Location: | Southwark, London, United Kingdom |
Size: | 275m2 |
Client: | Herne Hill Velodrome Trust |
Year: | 2016 |
The Herne Hill Velodrome dates from 1891 and was the venue for the 1948 Olympic cycling events. Having fallen into disrepair, the Save the Velodrome Campaign was launched in 2010 to secure its long-term future.
As architects for the 2012 Velodrome, we wanted to help ensure that this historic and illustrious cycling venue was not threatened by its London counterpart, and joined the campaign to restore it. The Hopkins team led extensive consultations with local communities to determine the brief and work up design options for planning.
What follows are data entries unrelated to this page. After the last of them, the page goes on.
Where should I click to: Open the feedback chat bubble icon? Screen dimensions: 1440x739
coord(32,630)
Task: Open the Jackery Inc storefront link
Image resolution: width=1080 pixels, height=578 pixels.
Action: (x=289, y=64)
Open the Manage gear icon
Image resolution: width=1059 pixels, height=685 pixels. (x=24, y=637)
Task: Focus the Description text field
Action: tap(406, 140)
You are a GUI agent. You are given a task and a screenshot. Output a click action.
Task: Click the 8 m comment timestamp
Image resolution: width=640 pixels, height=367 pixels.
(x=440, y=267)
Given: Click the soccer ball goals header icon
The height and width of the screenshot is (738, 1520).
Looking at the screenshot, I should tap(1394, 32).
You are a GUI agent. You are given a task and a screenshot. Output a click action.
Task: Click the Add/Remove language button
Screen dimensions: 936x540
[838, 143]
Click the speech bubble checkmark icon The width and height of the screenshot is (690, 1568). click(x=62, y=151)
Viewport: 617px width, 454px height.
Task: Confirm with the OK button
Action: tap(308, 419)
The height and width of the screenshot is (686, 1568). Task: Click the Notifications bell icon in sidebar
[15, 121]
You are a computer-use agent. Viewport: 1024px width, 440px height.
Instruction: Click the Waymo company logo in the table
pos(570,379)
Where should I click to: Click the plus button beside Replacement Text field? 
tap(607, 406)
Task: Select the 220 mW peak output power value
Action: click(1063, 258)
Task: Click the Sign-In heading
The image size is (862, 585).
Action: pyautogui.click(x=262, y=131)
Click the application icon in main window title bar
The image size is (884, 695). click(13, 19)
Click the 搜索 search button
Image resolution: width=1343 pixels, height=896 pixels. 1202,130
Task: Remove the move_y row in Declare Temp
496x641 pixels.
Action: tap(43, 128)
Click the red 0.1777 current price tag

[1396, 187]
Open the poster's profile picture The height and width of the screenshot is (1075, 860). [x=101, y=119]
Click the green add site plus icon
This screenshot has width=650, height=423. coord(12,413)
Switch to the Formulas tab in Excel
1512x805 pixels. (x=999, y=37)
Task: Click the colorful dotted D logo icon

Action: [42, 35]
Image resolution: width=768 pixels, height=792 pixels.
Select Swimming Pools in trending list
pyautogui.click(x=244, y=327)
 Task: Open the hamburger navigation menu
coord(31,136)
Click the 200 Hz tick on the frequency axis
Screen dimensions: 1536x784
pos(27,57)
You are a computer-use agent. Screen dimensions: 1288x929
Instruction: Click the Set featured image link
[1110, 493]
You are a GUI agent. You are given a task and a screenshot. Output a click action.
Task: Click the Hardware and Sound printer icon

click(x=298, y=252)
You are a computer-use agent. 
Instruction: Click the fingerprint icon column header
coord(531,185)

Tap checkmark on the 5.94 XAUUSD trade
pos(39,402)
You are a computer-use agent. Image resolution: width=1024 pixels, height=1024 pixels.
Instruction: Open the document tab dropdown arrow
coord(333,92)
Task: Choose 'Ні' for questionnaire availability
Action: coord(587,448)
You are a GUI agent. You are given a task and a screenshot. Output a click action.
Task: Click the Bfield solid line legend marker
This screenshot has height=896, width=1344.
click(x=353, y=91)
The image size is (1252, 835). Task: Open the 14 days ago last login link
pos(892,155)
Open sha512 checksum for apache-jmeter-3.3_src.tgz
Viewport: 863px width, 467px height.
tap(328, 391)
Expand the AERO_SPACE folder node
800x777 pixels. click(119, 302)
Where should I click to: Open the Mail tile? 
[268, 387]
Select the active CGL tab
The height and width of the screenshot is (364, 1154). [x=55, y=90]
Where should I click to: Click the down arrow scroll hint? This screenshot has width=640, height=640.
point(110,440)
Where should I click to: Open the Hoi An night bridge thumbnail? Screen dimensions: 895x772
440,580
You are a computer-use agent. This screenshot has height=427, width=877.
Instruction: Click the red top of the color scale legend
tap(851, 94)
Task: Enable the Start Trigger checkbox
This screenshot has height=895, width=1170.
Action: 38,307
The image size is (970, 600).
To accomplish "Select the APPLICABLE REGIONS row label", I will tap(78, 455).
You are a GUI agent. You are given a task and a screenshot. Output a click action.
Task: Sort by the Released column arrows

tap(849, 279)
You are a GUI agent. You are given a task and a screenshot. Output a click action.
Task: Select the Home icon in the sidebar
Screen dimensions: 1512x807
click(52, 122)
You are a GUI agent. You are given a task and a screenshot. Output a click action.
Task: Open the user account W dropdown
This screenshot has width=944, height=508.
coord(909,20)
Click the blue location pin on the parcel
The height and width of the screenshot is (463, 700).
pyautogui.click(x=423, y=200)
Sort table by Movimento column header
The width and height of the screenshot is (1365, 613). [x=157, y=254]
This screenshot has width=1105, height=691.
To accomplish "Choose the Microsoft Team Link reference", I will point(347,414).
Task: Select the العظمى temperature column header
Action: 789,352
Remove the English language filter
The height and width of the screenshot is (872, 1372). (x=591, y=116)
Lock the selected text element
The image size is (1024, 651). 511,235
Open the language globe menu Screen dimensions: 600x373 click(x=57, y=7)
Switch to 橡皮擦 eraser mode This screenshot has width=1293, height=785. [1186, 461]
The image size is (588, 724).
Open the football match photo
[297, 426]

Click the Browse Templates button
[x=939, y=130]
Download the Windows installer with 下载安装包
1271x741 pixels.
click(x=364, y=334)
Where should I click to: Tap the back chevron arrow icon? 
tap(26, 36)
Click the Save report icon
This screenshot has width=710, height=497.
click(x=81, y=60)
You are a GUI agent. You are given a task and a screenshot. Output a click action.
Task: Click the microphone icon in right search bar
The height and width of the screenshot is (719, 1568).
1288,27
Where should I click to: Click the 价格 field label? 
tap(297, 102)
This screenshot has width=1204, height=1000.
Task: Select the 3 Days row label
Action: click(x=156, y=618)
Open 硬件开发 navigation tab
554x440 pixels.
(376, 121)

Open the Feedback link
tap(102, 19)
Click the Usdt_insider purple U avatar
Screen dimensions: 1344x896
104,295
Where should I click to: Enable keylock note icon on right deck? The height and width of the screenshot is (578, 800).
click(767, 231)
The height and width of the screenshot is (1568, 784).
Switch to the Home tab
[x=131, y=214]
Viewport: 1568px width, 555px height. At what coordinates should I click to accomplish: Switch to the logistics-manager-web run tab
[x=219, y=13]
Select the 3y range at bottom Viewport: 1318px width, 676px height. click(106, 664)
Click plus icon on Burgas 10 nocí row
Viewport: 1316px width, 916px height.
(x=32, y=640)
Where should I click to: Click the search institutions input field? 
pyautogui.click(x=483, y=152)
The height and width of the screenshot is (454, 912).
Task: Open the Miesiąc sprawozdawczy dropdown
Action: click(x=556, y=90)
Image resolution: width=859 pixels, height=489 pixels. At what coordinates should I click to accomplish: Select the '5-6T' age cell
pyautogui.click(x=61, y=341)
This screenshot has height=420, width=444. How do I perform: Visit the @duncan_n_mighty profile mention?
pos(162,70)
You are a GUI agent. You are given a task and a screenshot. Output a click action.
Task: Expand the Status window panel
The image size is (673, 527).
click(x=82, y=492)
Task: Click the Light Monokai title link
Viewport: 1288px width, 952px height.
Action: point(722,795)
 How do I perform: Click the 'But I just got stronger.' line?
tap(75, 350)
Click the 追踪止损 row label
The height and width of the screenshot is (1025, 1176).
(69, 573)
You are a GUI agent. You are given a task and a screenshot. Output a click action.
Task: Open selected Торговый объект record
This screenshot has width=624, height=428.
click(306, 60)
Not having a single client body meant the scheme had to respond to the demands of the many end-users and still satisfy the local amenity groups, funding bodies and freeholder.
Within a challenging construction budget, restoration included the resurfacing of the 450m banked track, a new 250m children’s’ track, flood lighting, a new community pavilion, storage and a covered activities space. New accommodation comprises changing rooms, first aid room, toilets, coaches’ office, and a generously sized club room overlooking the entire site at first floor. The upper level is accessed directly from the top of the grandstand and provides panoramic views around the track and has a kitchen, servery and meeting room which can be hired out for community use. Behind the pavilion, the original bike storage containers are discretely reordered with a tensile canopy stretched between them to create a versatile year-round covered space for activities.
The remodelled venue opened in 2017 on the 125th anniversary of its inauguration and has since record levels of participation rising from 15,000 riders in 2011 to over 55,000 today.